(Entries provided)
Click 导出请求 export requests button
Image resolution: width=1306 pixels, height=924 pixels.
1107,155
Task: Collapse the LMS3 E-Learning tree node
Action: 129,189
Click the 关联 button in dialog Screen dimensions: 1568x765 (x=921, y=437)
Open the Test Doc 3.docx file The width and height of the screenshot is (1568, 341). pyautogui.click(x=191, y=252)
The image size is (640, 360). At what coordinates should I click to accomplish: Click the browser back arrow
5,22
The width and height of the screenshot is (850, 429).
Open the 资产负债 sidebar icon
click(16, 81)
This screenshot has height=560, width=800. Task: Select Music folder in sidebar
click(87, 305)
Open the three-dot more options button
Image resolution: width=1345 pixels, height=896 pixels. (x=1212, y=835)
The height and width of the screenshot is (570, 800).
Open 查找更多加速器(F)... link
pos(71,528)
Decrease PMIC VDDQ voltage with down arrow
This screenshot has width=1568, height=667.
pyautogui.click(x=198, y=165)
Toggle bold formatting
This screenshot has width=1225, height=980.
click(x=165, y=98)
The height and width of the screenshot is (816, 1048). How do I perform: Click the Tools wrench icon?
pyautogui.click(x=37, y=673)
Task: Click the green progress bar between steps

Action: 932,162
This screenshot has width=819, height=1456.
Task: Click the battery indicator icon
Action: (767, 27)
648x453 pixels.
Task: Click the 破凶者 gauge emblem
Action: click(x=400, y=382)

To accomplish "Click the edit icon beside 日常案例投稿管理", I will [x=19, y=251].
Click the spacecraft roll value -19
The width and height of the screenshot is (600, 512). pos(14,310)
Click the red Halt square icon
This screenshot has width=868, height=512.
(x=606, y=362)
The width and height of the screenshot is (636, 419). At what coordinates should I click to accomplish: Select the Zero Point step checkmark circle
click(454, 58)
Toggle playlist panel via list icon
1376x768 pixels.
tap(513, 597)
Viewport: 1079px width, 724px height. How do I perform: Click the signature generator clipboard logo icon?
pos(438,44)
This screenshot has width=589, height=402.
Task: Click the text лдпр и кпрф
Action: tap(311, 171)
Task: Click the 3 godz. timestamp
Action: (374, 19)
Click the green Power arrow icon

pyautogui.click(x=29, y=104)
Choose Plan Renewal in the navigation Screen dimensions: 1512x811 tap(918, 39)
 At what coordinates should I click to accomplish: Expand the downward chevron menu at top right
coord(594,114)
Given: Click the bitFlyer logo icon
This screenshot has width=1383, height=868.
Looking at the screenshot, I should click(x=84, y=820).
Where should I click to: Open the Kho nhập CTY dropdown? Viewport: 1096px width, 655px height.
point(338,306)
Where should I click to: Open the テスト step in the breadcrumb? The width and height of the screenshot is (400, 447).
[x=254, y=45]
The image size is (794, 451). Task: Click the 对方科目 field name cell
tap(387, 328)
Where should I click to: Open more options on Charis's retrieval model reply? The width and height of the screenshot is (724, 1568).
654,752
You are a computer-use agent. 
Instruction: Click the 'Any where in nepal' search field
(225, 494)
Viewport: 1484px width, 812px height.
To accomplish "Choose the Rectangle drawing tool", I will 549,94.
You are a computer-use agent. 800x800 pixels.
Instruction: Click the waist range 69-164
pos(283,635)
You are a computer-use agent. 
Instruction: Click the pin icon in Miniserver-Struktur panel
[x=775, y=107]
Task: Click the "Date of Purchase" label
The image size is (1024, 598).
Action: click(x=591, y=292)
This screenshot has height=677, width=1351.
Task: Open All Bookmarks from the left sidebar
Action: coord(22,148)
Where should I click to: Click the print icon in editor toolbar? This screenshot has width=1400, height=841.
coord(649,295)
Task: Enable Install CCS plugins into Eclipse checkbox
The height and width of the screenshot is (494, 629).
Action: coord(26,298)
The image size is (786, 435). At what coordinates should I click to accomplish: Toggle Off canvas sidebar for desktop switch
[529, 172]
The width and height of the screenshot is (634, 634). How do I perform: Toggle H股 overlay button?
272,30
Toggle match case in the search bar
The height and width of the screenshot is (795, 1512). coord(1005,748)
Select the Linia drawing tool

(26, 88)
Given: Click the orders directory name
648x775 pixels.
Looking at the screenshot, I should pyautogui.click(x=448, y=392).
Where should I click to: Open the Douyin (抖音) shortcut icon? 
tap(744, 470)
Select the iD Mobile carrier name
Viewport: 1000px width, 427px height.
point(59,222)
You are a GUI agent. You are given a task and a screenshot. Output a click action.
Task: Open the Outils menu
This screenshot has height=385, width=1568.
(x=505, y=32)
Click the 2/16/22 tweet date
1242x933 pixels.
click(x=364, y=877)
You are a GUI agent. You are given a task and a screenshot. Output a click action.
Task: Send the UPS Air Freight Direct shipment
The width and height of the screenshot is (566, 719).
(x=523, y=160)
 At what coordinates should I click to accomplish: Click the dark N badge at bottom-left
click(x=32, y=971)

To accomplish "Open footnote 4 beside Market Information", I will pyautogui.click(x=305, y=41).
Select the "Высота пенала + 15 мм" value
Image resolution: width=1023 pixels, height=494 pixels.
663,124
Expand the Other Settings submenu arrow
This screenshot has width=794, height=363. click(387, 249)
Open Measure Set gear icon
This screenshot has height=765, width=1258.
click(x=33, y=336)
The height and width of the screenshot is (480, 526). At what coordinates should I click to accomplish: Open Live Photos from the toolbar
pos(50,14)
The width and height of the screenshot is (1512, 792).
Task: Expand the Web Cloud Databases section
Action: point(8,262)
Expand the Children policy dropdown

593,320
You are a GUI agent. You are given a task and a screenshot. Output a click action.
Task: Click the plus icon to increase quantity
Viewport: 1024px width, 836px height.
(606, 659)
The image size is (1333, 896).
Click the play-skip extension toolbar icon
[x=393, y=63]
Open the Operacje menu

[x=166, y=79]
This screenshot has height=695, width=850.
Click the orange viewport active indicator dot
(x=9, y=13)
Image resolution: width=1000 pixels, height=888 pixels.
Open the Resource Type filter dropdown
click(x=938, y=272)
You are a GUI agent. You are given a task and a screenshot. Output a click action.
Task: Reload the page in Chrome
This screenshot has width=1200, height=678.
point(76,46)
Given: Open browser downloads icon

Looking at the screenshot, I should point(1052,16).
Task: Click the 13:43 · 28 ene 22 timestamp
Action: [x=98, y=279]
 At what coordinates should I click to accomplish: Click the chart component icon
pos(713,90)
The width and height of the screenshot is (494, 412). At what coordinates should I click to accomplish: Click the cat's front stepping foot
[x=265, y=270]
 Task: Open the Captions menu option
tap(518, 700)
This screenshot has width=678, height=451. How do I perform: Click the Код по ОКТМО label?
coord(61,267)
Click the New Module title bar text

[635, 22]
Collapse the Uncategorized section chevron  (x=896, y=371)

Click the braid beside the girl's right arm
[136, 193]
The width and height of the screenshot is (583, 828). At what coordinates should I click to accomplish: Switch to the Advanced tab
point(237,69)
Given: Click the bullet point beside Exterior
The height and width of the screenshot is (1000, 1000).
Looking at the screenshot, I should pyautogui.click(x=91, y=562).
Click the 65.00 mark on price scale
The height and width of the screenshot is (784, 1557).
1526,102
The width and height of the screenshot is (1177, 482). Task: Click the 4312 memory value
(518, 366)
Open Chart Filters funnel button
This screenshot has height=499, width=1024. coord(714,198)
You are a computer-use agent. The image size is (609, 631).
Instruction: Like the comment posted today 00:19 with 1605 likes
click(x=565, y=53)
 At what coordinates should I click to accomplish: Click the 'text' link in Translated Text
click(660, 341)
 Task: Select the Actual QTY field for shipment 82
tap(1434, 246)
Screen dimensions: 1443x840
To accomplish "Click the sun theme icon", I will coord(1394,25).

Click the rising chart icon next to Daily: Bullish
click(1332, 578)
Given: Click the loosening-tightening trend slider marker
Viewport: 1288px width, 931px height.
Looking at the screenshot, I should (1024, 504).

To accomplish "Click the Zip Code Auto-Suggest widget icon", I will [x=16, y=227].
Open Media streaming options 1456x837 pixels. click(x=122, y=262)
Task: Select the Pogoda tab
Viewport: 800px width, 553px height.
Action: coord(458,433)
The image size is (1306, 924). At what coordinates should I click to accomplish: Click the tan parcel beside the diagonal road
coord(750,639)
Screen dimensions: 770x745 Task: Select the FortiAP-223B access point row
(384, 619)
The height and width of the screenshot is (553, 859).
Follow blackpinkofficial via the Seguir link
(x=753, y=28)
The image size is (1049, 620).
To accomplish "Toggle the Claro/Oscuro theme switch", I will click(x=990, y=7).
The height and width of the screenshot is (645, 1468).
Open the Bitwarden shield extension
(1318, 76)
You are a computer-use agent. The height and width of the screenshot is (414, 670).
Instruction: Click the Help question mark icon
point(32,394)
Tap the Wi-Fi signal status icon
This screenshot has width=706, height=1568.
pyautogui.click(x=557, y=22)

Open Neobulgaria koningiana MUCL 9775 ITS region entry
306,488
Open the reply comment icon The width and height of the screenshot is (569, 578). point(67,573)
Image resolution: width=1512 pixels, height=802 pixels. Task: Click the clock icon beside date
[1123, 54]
(End Entries provided)
--- What needs to be done ---
Copy from the line with "Given: Click the loosening-tightening" to the final line of the records, inclusive, and add nothing else.

--- Your response ---
Given: Click the loosening-tightening trend slider marker
Viewport: 1288px width, 931px height.
Looking at the screenshot, I should (1024, 504).

To accomplish "Click the Zip Code Auto-Suggest widget icon", I will [x=16, y=227].
Open Media streaming options 1456x837 pixels. click(x=122, y=262)
Task: Select the Pogoda tab
Viewport: 800px width, 553px height.
Action: coord(458,433)
The image size is (1306, 924). At what coordinates should I click to accomplish: Click the tan parcel beside the diagonal road
coord(750,639)
Screen dimensions: 770x745 Task: Select the FortiAP-223B access point row
(384, 619)
The height and width of the screenshot is (553, 859).
Follow blackpinkofficial via the Seguir link
(x=753, y=28)
The image size is (1049, 620).
To accomplish "Toggle the Claro/Oscuro theme switch", I will click(x=990, y=7).
The height and width of the screenshot is (645, 1468).
Open the Bitwarden shield extension
(1318, 76)
You are a computer-use agent. The height and width of the screenshot is (414, 670).
Instruction: Click the Help question mark icon
point(32,394)
Tap the Wi-Fi signal status icon
This screenshot has width=706, height=1568.
pyautogui.click(x=557, y=22)

Open Neobulgaria koningiana MUCL 9775 ITS region entry
306,488
Open the reply comment icon The width and height of the screenshot is (569, 578). point(67,573)
Image resolution: width=1512 pixels, height=802 pixels. Task: Click the clock icon beside date
[1123, 54]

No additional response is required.